IV- Migration et régression des droits humains : une érosion systématique des libertés

La gestion autoritaire de la migration en Tunisie est étroitement liée à la régression des droits humains. Le coup d’état du 25 juillet 2021 par Kaïs Saïd a entraîné une série de mesures restrictives qui ont démantelé les institutions démocratiques et réduit les espaces de liberté. La dissolution du Conseil supérieur de la magistrature en février 2022 et la concentration des pouvoirs judiciaire et législatif entre les mains du président ont rendu impossible tout contrôle des dérives autoritaires.

Dans ce contexte, la migration est devenue un indicateur du degré de liberté et de démocratie en Tunisie. L’absence de cadre juridique clair sur la protection des migrants, combinée à des lois pénales répressives, a créé un environnement propice aux violations systématiques des droits humains. Les migrants subsahariens, souvent contraints de vivre dans des conditions précaires et privés d’accès aux services essentiels tels que la santé et l’éducation, sont victimes d’une ségrégation de facto.

V- la réaction internationale : une mobilisation timide

Face aux dérives autoritaires et aux violations des droits humains, plusieurs organisations internationales ont réagi en appelant la Tunisie à respecter ses engagements internationaux. En 2023, le Haut-Commissariat des Nations unies aux droits de l’homme a dénoncé les pratiques racistes et discriminatoires du gouvernement tunisien, appelant à un arrêt immédiat des expulsions collectives et des violences contre les migrants. La Banque mondiale a temporairement suspendu sa coopération avec la Tunisie suite aux discours xénophobes de Kaïs Saïd.

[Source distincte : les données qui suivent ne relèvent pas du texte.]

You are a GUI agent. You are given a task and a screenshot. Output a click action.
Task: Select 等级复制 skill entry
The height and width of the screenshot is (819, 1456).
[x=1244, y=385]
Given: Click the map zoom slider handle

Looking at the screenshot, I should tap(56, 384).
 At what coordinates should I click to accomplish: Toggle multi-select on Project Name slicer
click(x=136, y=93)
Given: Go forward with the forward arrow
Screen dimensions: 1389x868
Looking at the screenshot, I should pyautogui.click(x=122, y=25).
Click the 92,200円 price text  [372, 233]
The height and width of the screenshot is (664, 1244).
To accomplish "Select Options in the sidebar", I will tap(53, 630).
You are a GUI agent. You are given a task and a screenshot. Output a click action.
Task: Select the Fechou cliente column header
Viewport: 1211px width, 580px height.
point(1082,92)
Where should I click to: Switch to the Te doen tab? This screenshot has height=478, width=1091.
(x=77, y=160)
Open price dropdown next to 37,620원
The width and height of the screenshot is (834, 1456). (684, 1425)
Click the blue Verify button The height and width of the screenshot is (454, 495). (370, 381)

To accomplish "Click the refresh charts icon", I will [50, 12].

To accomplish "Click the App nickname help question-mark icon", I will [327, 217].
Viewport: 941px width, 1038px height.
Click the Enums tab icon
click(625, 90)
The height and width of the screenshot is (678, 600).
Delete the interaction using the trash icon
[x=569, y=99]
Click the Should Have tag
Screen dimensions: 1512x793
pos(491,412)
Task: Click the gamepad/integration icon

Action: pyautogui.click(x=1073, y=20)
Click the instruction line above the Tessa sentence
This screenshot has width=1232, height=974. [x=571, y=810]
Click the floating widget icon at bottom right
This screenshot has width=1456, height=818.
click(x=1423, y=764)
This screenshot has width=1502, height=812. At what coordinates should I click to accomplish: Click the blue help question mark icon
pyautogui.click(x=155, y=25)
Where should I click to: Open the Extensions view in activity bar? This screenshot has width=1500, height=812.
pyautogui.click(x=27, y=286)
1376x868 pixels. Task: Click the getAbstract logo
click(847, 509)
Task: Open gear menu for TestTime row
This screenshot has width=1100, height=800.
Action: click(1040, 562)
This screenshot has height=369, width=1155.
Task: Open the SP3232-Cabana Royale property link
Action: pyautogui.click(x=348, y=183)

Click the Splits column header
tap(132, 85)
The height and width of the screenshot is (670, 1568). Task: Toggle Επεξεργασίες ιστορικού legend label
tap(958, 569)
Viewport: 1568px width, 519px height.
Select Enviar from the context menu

Cependant, la mobilisation internationale reste insuffisante face à l’ampleur des violations. Les pressions diplomatiques doivent être renforcées en conditionnant les aides financières à un respect effectif des droits humains. De plus, l’UE doit évaluer l’impact de ses politiques migratoires sur la situation des droits humains et adopter des mécanismes de contrôle plus stricts pour éviter que ses partenariats n’encouragent les abus.

Conclusion : migrations et libertés, un combat interconnecté

La question migratoire en Tunisie dépasse largement le cadre des politiques de gestion des flux de personnes. Elle est devenue un enjeu des droits humains, un baromètre des libertés et un instrument de répression politique. L’érosion des libertés en Tunisie est aujourd’hui un phénomène global où la lutte contre la migration irrégulière sert de prétexte pour museler les voix critiques et renforcer le pouvoir autoritaire. Restaurer les acquis démocratiques en Tunisie nécessite donc une mobilisation à la fois nationale et internationale assorti d’un soutien accru aux défenseurs des droits humains et aux populations les plus vulnérables.